Jews experience marginalization distinctively because they do not fit into the category of “racism.” Institutionalized racism is entrenched within the capitalist, legal, educational, and healthcare systems; however, we must not ignore anti-Semitism and the marginalization of women on the basis that Jews are “less oppressed” than other groups. Jewish women do not belong to a particular ethnicity or race, which further contributes to their “othering,” exploitation, and submission under the oppressive gender dynamics present within Orthodox communities. 

While hooks proposed a more holistic perspective of the oppression experienced by Black women, few scholars advocate for understanding the subjugation of Jewish women. The feminist movement has only focused on increasing the privilege of a select group of functionally secular White women while excluding minority women’s diverse and unequal experiences. Feminists must re-evaluate the dialogue from an intersectional perspective. 

Scholars have pointed to the specific conflict between Judaism and feminism: men and women do not serve as equal under Jewish laws, while they are under secular rules. Orthodox Jewish leaders argue that the biological difference between men and women explains the existing norms; men have a greater burden of religious duty to approach God because they are on a lower and less intuitive spiritual plane than women.
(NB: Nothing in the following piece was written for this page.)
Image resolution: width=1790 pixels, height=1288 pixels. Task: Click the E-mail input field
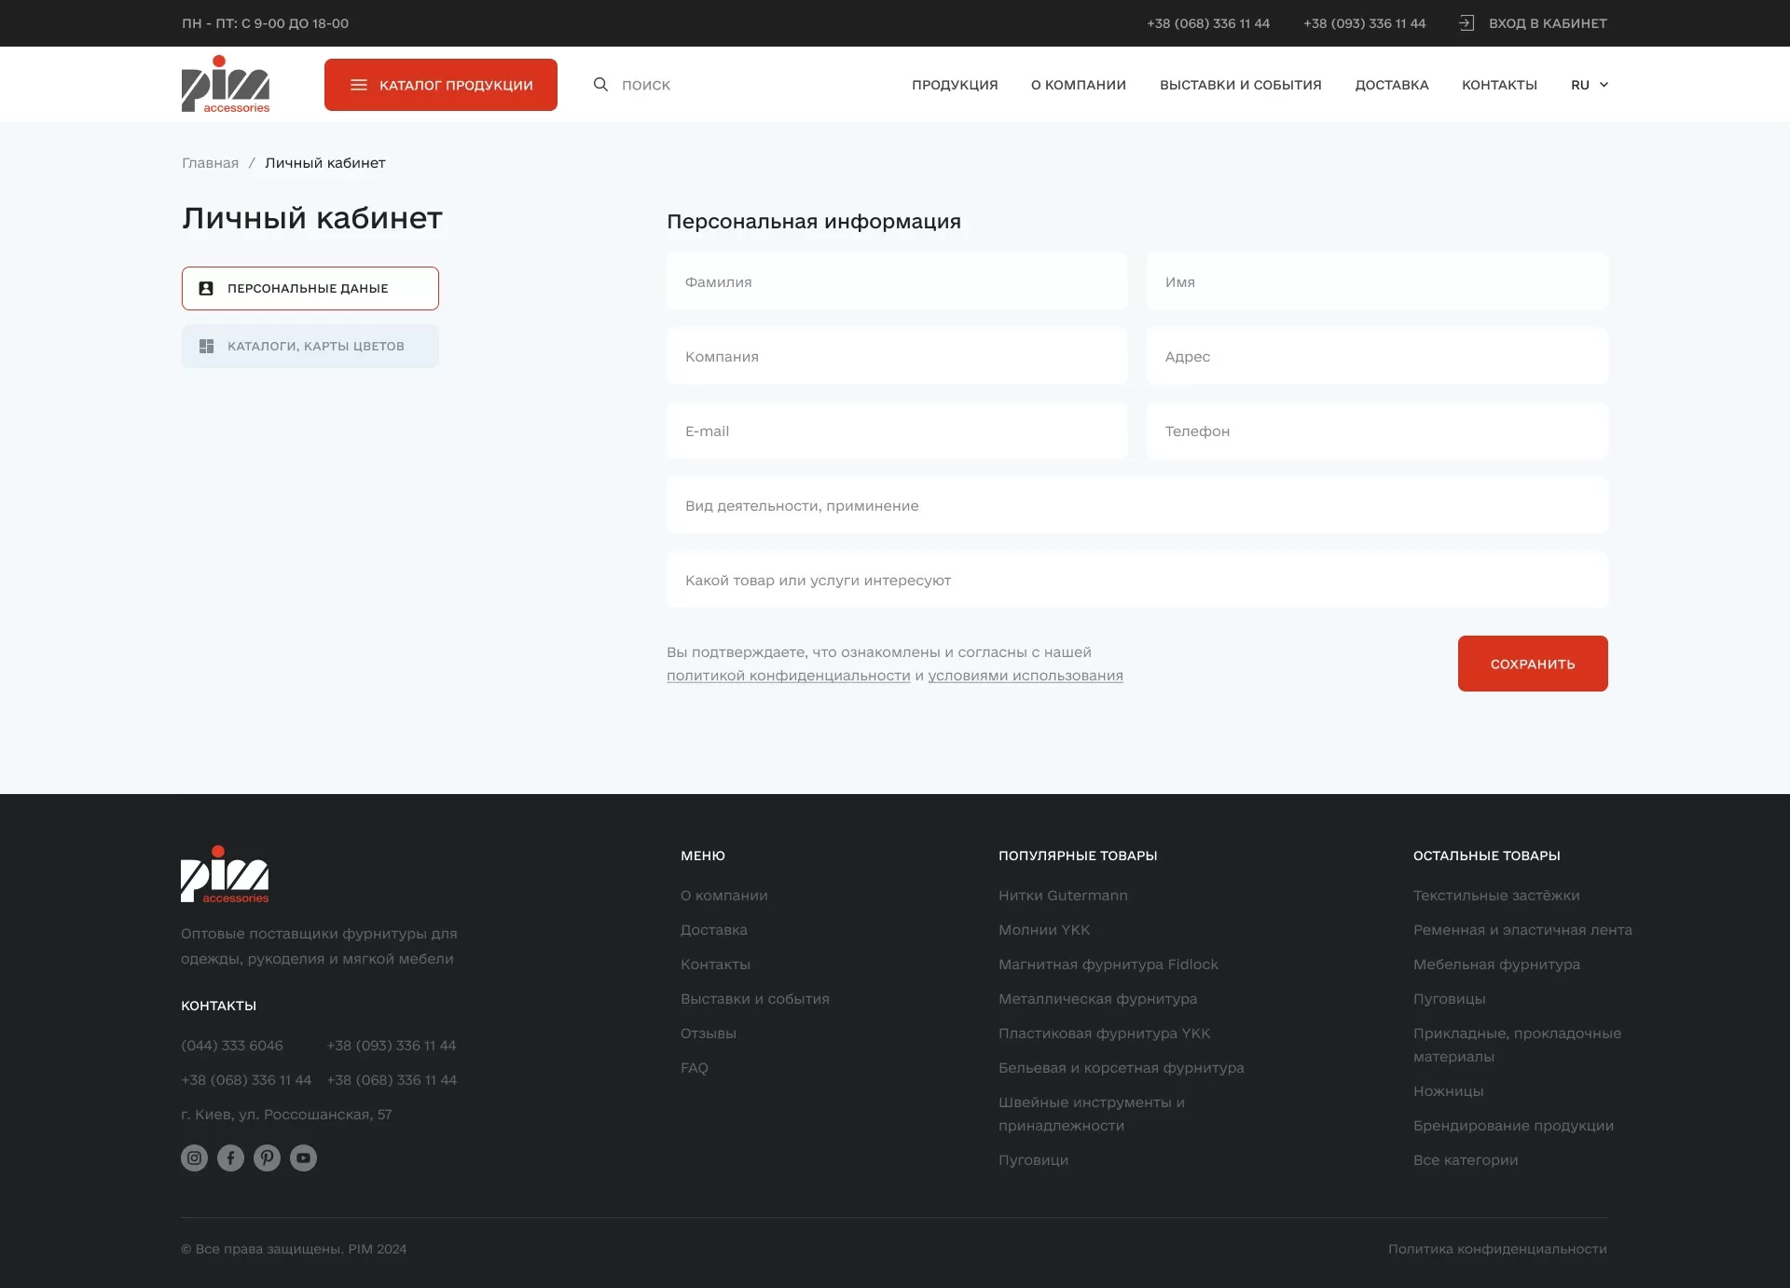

Some communities have also taken measures to minimize gender inequalities and subvert sexist rituals and practices, such as adopting bat-mitzvah ceremonies for women and girls. However, there is little systematic data to prove that Orthodox Jews have adopted Western views on gender egalitarianism. Women within these communities thus tend to abstain from identifying as feminists and don’t challenge gender inequalities within Orthodoxy.

To this day, ultra-Orthodox women remain the dependent objects of male rulings, and the strict laws enforced by the community make it unlikely that Orthodoxy will experience systemic changes. Such changes would entail a reconfiguration of divinely ordained gender roles within Orthodox homes and families that deviates from the spirit of biblical and rabbinic traditions. That said, the incorporation of Orthodox Jewish women within feminist theory would provide stability, security, identity, and recognition of their sexual-political climate.

A large amount of literature on feminist theory and philosophy has explored the different ways in which feminism has reshaped traditions. However, the lack of particular attention paid to the experiences of Orthodox Jewish women proves the inadequacy of feminist theory. The way we experience gender oppression differs based on each individual’s race, ethnicity, class, and religion. Similarly, our experiences with ethnic oppression vary across the same lines.

We must recognize the position of Jewish women as an oppressed group to adapt our cultural definition of oppression to include anti-Semitism and anti-Jewish sentiments. It is only by recognizing that the fight against anti-Semitism must be intersectional that institutional, material, and ideological changes against the suppression of these women can truly succeed.